KEYNOTE AND PLENARY TALKS
2024
Soreanu, R. ‘Scenes of Injury. Scenes of Listening. Notes on a Public Psychoanalysis’, ‘A Symposium on Injury, Global Justice and the Political’, King’s College London, 6 September 2024. [keynote]
Soreanu, R. ‘The Psychic Life of Fragments’, Professorial Lecture, University of Essex, 27 February 2024.
2023
Soreanu, R. ‘Free Psychoanalytic Clinics and the Issue of the Group’, ‘Inside-Outside: Community in the Mind and the Mind in the Community’ Conference, The Consortium for Therapeutic Communities, Birmingham, 18-20 September 2023. [keynote] https://therapeuticcommunities.org/etn/inside-outside/
Soreanu, R. ‘The Psychic Life of Fragments: On Trauma and Splitting in Sándor Ferenczi’, Ferenczi 150th Anniversary International Conference, Budapest, Hungary, 9 June 2023. [plenary talk] https://ferenczi150budapest.org
CONFERENCE PAPERS
2024
Soreanu, R. ‘Toward a Phenomenology of the Scene of Trauma: Sándor Ferenczi and the Drive for Conciliation’, Resistance(s): 26th International Symposium in Phenomenology, Perugia, 9 July 2024.
There is a ‘phenomenological gap’ in psychoanalysis around the problem of psychic splitting.
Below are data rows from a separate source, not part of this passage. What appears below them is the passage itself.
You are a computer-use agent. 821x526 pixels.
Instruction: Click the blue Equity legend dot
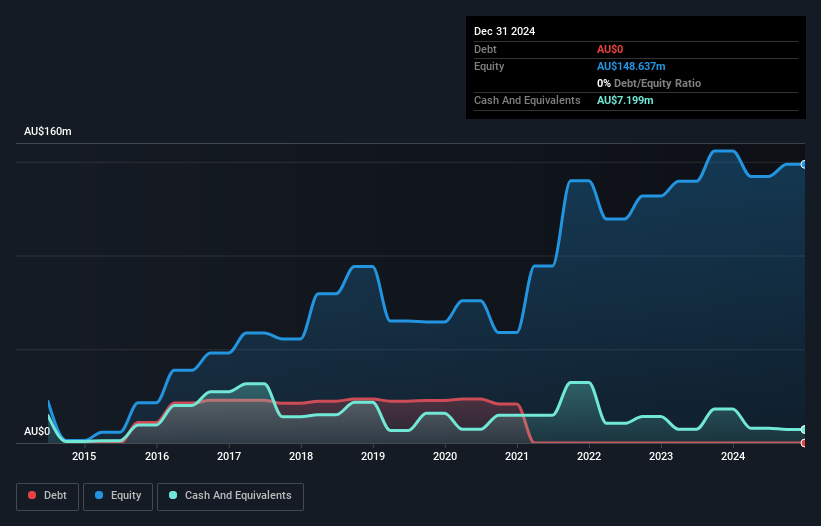[99, 495]
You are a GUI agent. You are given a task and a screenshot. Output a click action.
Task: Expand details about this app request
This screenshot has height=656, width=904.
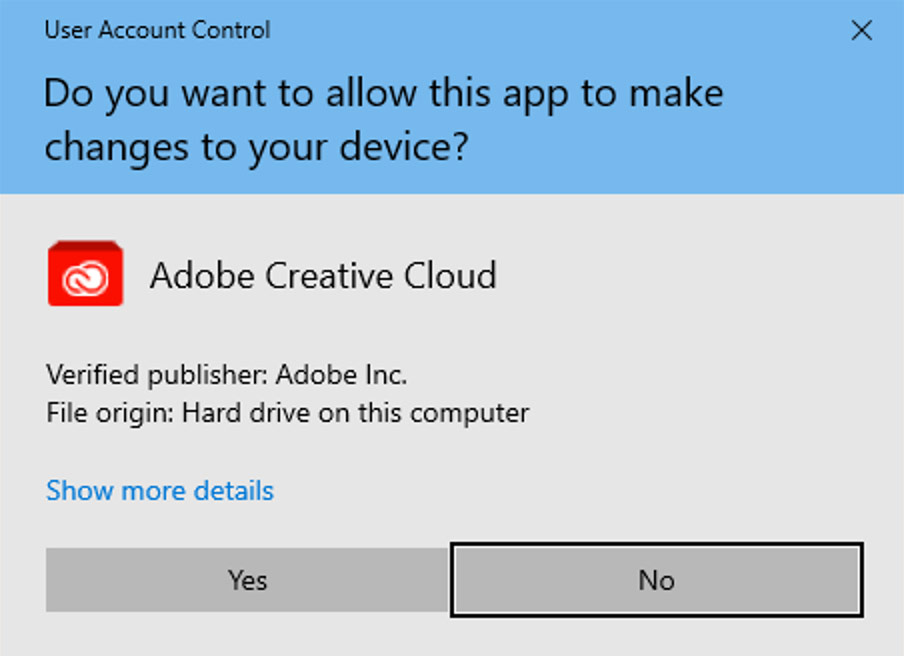160,491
This means there is deficit of precise descriptions about what is being split in the psyche; about the process of splitting; and about the psychic life of the fragments that result from the splitting. Not all these fragments map on to the three Freudian agencies: id, ego and superego. There are kinds of splitting that make demands from us and that point to a need for a metapsychological revision. In dialogue with Sándor Ferenczi and his original formulations on psychic fragmentation, I address this phenomenological gap, and work toward a metapsychology of fragmented psyches. I arrive at a phenomenology of the scene of trauma, which I formulate in terms of distinct moments, which can be described in spatial-temporal terms. In other words, psychic fragments resulting from the scene of trauma have distinct space-time orientations.
On this backdrop, I focus on a surprising ‘passivity’ related to traversing the scene of trauma, which is profoundly connected to a radical plasticity of the psyche. The fragments resulting from the scene of trauma make a new arrangement, a composition, a relational ensemble. I show that Ferenczi constructs a whole new series of terms, which are both clinically and politically interesting: cooperation, conciliation, endurance of suffering, selflessness, appeasement, adaptation to renunciation, self-denial, compromise. In The Clinical Diary, he experiments with a particular modification to the sphere of the dualism death drive/life drive. He renames them the ‘drive of self-assertion’ and the ‘drive of conciliation’. The ‘selflessness’ he evokes, including the ‘selflessness’ of organs, emerges in relation to the scene of trauma. The ‘drive for conciliation’ appears as a new basis of the reality principle. To survive, as any sort of individuality, means to practice a kind of politics of self-limitation. This offers the ground for a fruitful revision of the ideas of ‘resistance’ and ‘passivity’.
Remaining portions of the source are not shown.